═══ Texte fourni ═══

La petite fille, très sociable et «qui aime les gens», adopte vite le photographe: «Une complicité est née et nous sommes devenus potes», sourit-il. Pourtant, les débuts ne sont pas simples, David a du mal à se faire «oublier» et doit trouver des stratagèmes pour qu’Elsa ne fasse plus attention à lui. Le photographe veut donner une voix à Elsa, qui ne parle pas. «Elle dit «papa», «maman» et «An» pour Soan (ndlr: le nom de son grand frère). Mais pour communiquer, généralement, Elsa utilise le langage des signes. Grâce à elle, nous apprenons beaucoup de choses et toute la famille s’est mise à signer», explique Julien.
Stimulation permanente
Elsa doit être stimulée. C’est la seule thérapie qui améliorera sa vie. Grâce à David, Maryline et Julien découvrent le monde d’Elsa au jardin d’enfants spécialisé Le Bosquet. Et, en septembre dernier, la petite fille a fait sa rentrée à l’école primaire de la fondation Les Buissonnets, à Fribourg. Une école spécialisée pour enfants en situation de handicap, dans laquelle Elsa a accès à des séances de physiothérapie, de logopédie ou encore de psychomotricité. Son activité préférée? «La piscine! Elsa adore l’eau, mais elle adore aussi les balades en famille, le toboggan et la sensation de vitesse. Il y a trois semaines, grâce à Handiconcept, Elsa a pu faire du ski pour la toute première fois.» Mais surtout, la fillette adore les câlins, aller à l’école et le contact avec les autres.

═══ Données fournies ═══

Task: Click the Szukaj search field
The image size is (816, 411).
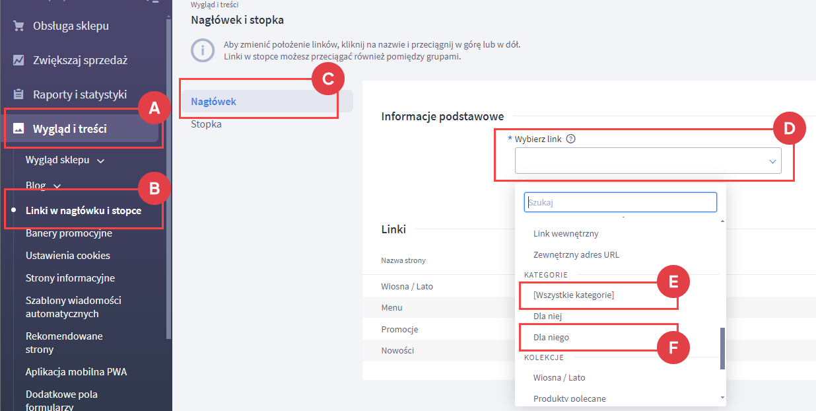Action: click(620, 203)
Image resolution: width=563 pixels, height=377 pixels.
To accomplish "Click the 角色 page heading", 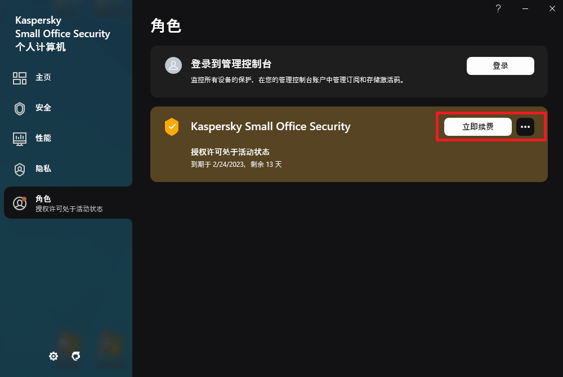I will pos(166,26).
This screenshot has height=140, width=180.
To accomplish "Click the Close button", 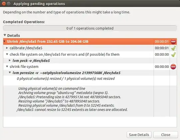I will click(x=166, y=135).
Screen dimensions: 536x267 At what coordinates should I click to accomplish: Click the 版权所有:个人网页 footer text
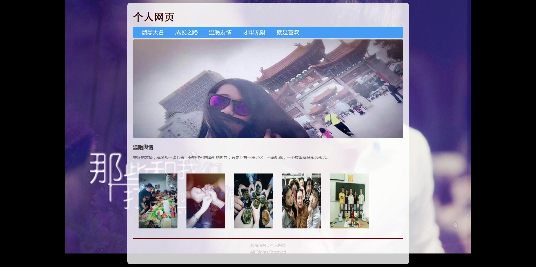click(x=268, y=245)
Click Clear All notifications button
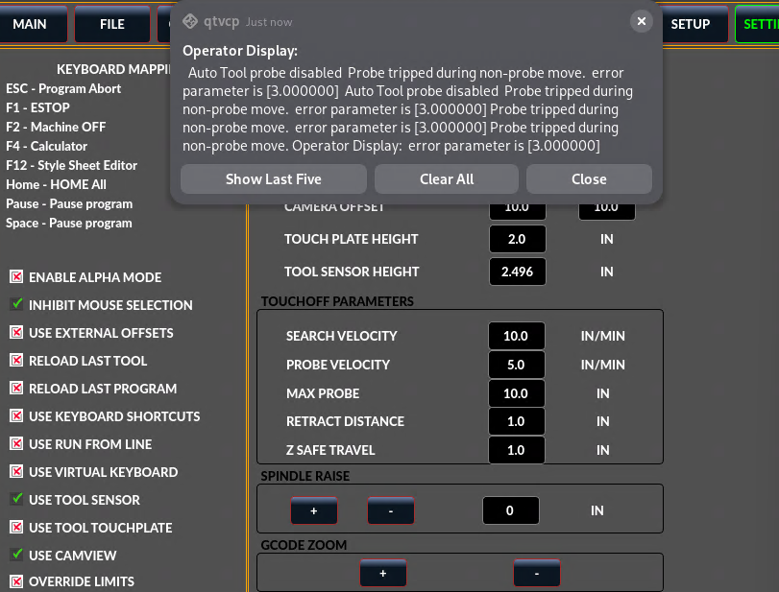 click(447, 179)
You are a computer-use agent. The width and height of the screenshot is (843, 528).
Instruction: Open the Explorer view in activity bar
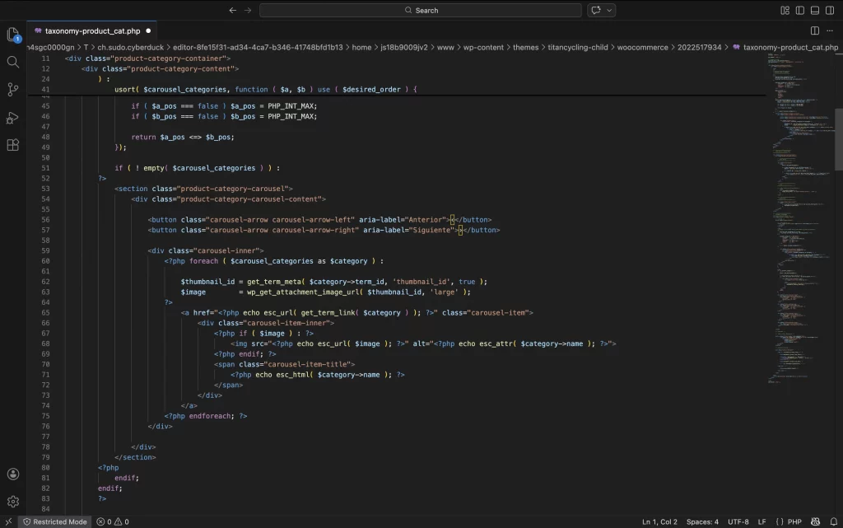(12, 35)
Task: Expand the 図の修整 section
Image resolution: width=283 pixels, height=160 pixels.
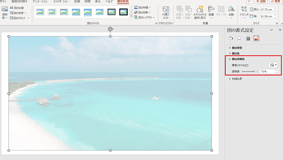Action: point(237,48)
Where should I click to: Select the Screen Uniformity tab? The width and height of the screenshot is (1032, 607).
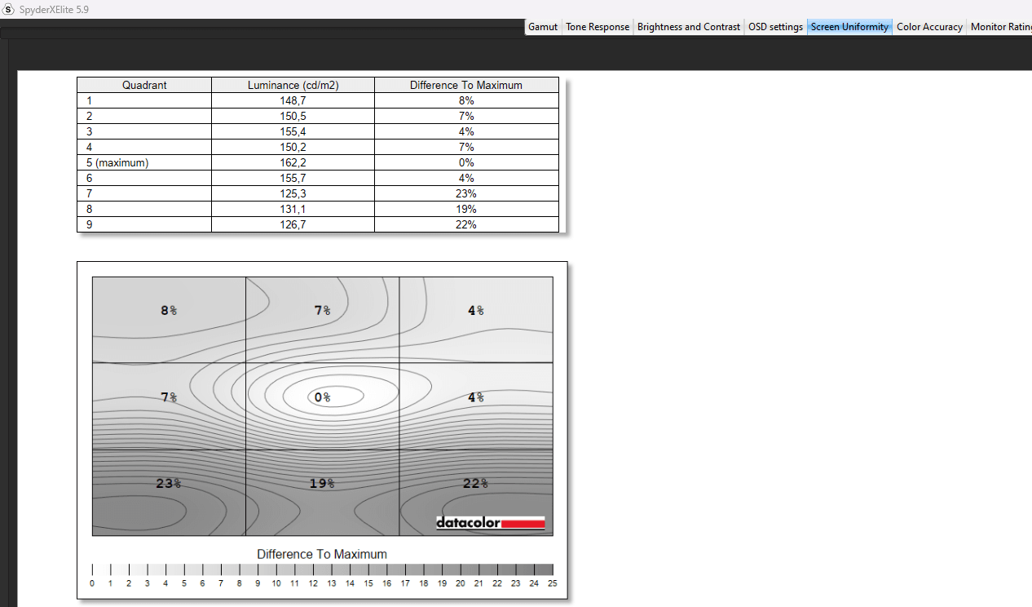849,27
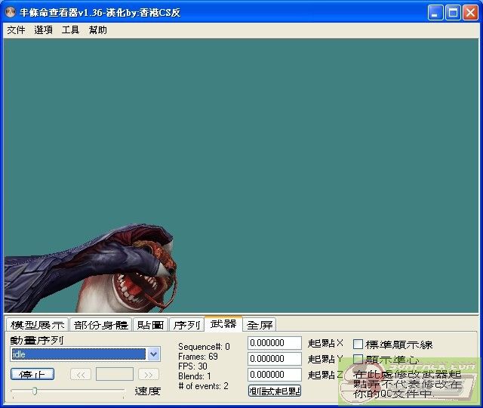The height and width of the screenshot is (408, 483).
Task: Open the 工具 menu
Action: click(70, 30)
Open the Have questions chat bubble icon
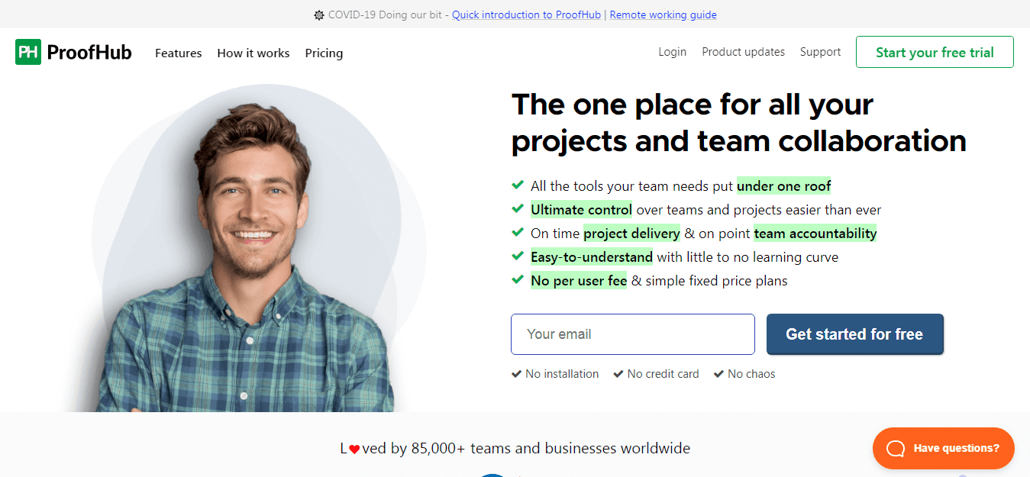The height and width of the screenshot is (477, 1030). click(895, 448)
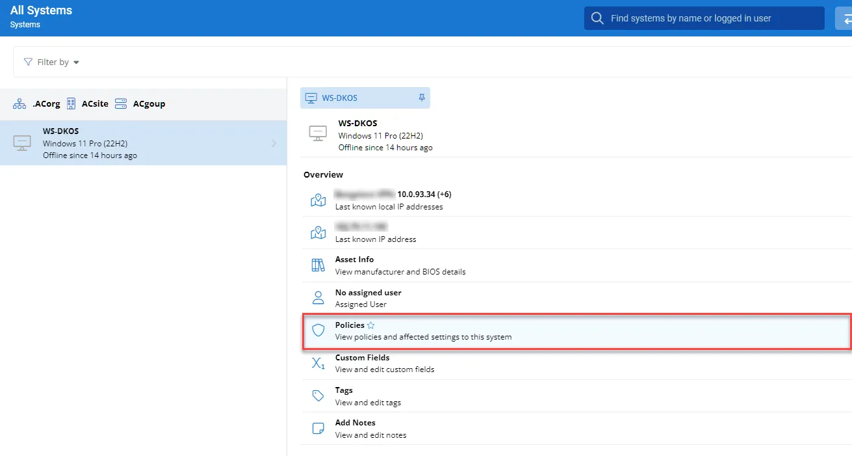The image size is (852, 456).
Task: Click the Custom Fields X1 icon
Action: [x=318, y=363]
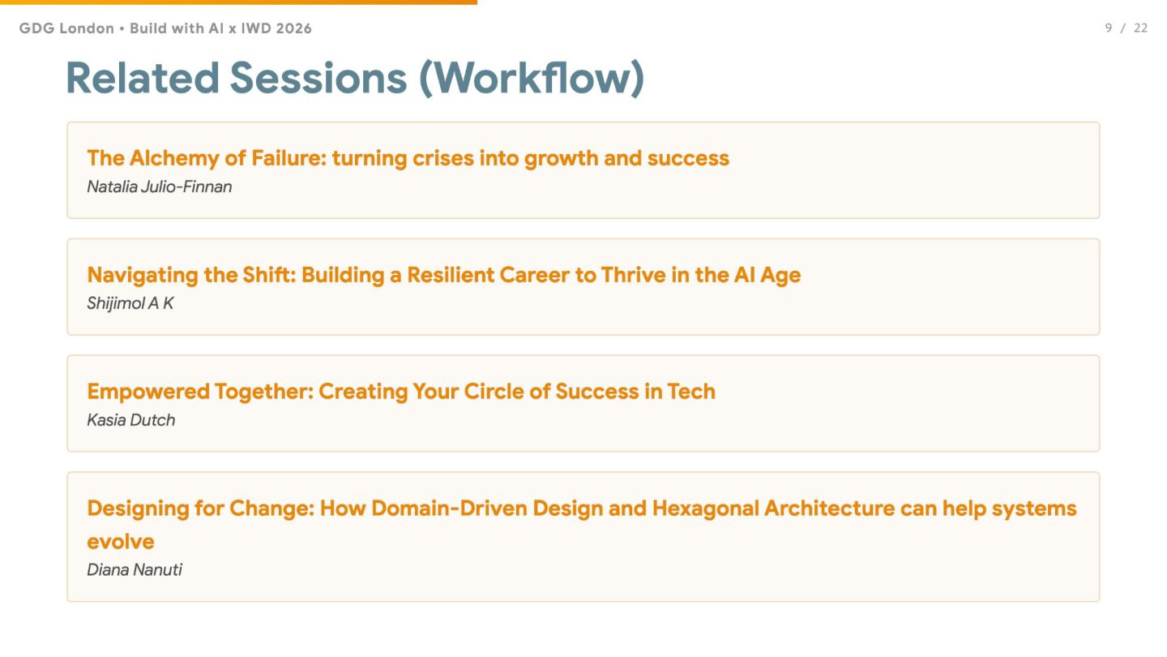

═══

» **Consigne**
Reprenez le texte sur Elsa et poursuivez-le à la suite de sa dernière phrase.

» **Réponse à la consigne**
Changer les regards
Quelques mois après le début de son travail avec Elsa, David Marchon reçoit la bourse de la Société de médecine sportive NE JMM. Cinq mille francs et un travail à livrer pour la 8e Nuit de la photo de La Chaux-de-Fonds, le 16 février prochain. Le photographe ajoute 3000 francs de sa poche pour éditer le livre Elsa, dont la moitié des bénéfices sera reversée à l’association Au contour d’Elsa, créée par des proches de Maryline et de Julien à la naissance de la petite fille. «Que ce soit par le biais de l’association ou par le travail de David, tout cela nous permet de parler de la maladie, pour sensibiliser, explique Maryline. Changer les regards, ce regard interrogateur, blessant quelquefois, et que nous avons sûrement posé sur d’autres personnes avant d’avoir Elsa. Car, dès que quelque chose sort de la normalité, l’homme regarde, observe.»
Lorsque David a montré ses photos à Elsa, la petite fille était très intéressée. «Et pourtant, elle n’aime pas beaucoup se voir en photo ou en vidéo, ça la trouble», explique son père. Mais ce jour-là, assise sur la table, alors que le photographe faisait défiler les photos sur son ordinateur, Elsa signait «encore» en touchant sa paume gauche avec les doigts de sa main droite.
* «Elsa», le livre de 36 photos de David Marchon sort le 16 février pour la Nuit de la photo de La Chaux-de-Fonds.